Re: multi-cluster configuration

From: Axel Kohlmeyer (akohlmey_at_gmail.com)
Date: Mon Aug 24 2009 - 17:12:42 CDT

On Mon, Aug 24, 2009 at 5:18 PM, Piotr Kopta<pkopta_at_man.poznan.pl> wrote:
> Hi all,

hi piotr,

> I'm trying to launch the NAMD in multi-cluster configuration therefore, I
> have a few
> questions about the NAMD architecture and it's constraints:
> - when I'm launching NAMD between 32- and 64-bit machines, I get error
> 'Unknown message type' - does this mean that NAMD can't be executed
> simultaneously on different architectures ? (on both machines I have used
> 2.7b1 version compiled with gcc/mpi support)

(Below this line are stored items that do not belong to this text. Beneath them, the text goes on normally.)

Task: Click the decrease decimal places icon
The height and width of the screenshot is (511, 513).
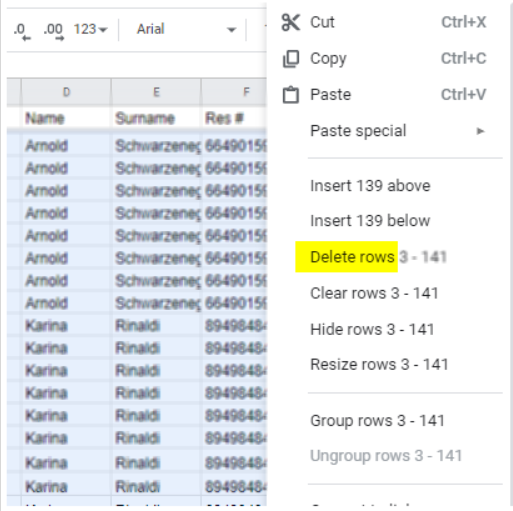Action: 22,32
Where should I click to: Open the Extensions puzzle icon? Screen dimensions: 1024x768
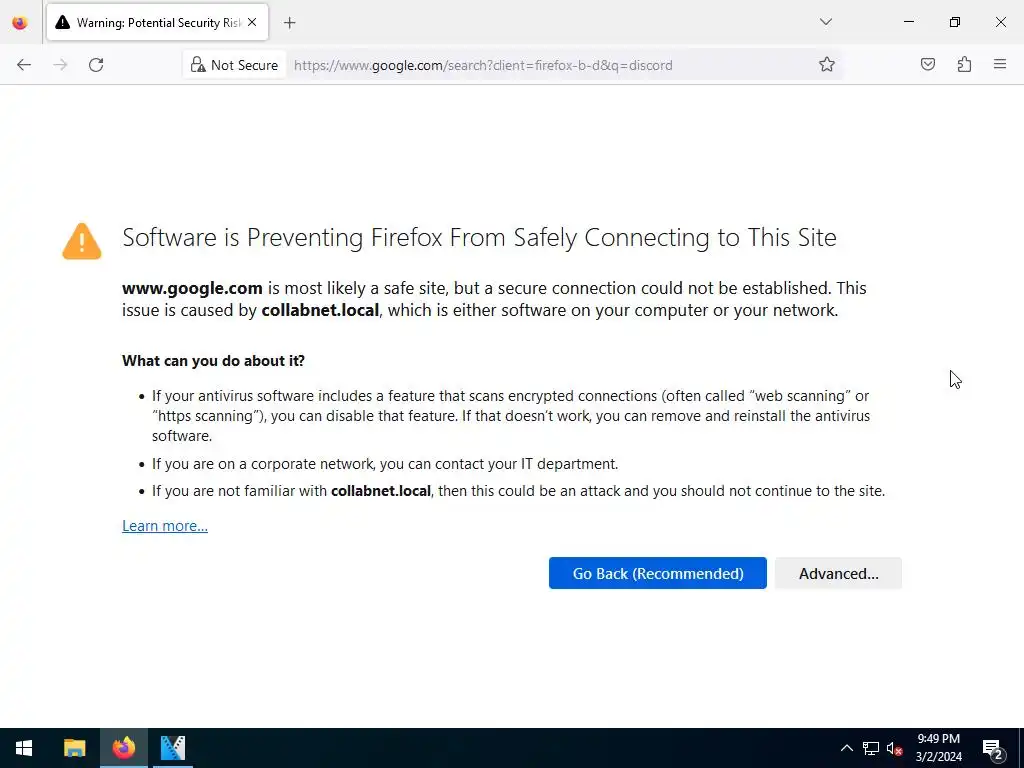pos(964,65)
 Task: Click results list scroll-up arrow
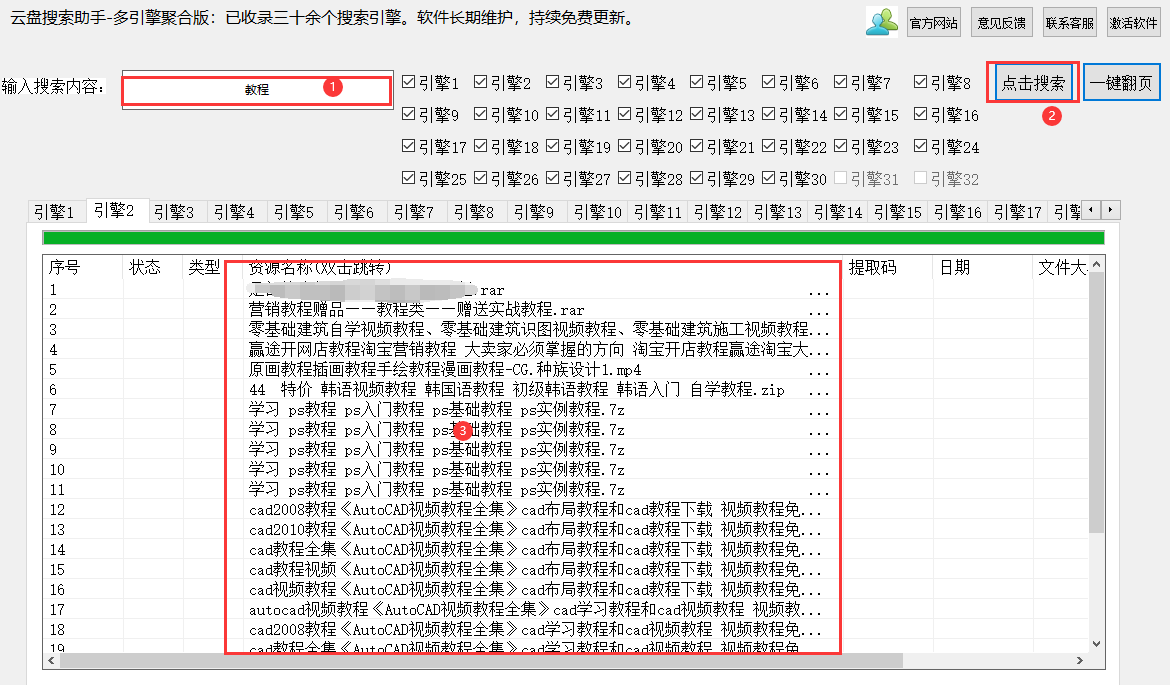[1097, 264]
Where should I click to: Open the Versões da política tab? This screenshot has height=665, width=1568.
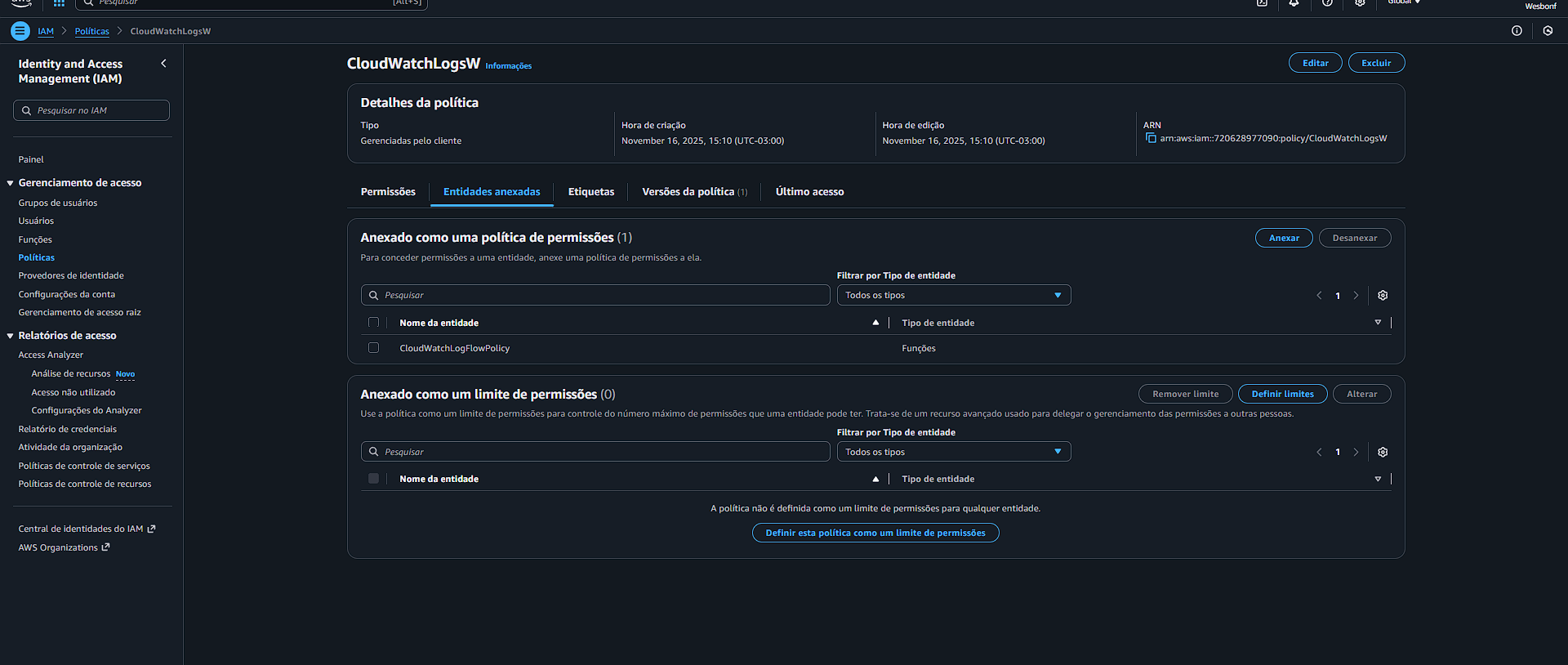pos(694,192)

you would have to use the same 32-bit version for both
the 32-bit and the 64-bit nodes.

> - whether the NAMD can adapt to the multi-cluster architecture: fast
> inter-nodes
> connections and relatively slow inter-cluster connections ? does anybody
> perform such tests ?

i don't think that this is worth the hassle. most of the time parallel
applications don't do proper load balancing and thus would require
homogeneous selection of nodes anyways. what would be the best
strategy to proceed depends a lot on what kind of clusters, with how
many nodes of what type you want to "connect". i would rather set
things up so that jobs get only placed in homogeneous environments.
in my experience a key point in cluster configuration is to make it
easy for users to do the right thing. a complex multi-architecture
setup is just inviting users to make mistakes.

> - do such multi-cluster architectures require different scheduler settings
> than a single cluster configuration in order to obtain optimal performance
> ?

it is possible to run multiple clusters from a single front end and scheduler
and have the job scheduler place jobs so that they do not cross subcluster
or network boundaries and thus always run with maximum efficiency.
i would still try to place different architectures into separate queues.

> - is it possible to launch NAMD simultaneously on two different
> architectures
> e.g. some processes on x86_64 and few on GPU accelerated machines ?

i don't think so, and i would doubt that there is much gain. from my limited
experiments the GPU accelerated nodes would have a different performance
optimum than non-GPU accelerated nodes. depending on how many you
GPU nodes you have and how they are set up, i would either put them on
a separate queue or define an additional node flag so that GPU jobs would
only placed on a subset of nodes in a cluster that have GPUs and if there
are no requests for GPUs those nodes would double as regular CPU nodes.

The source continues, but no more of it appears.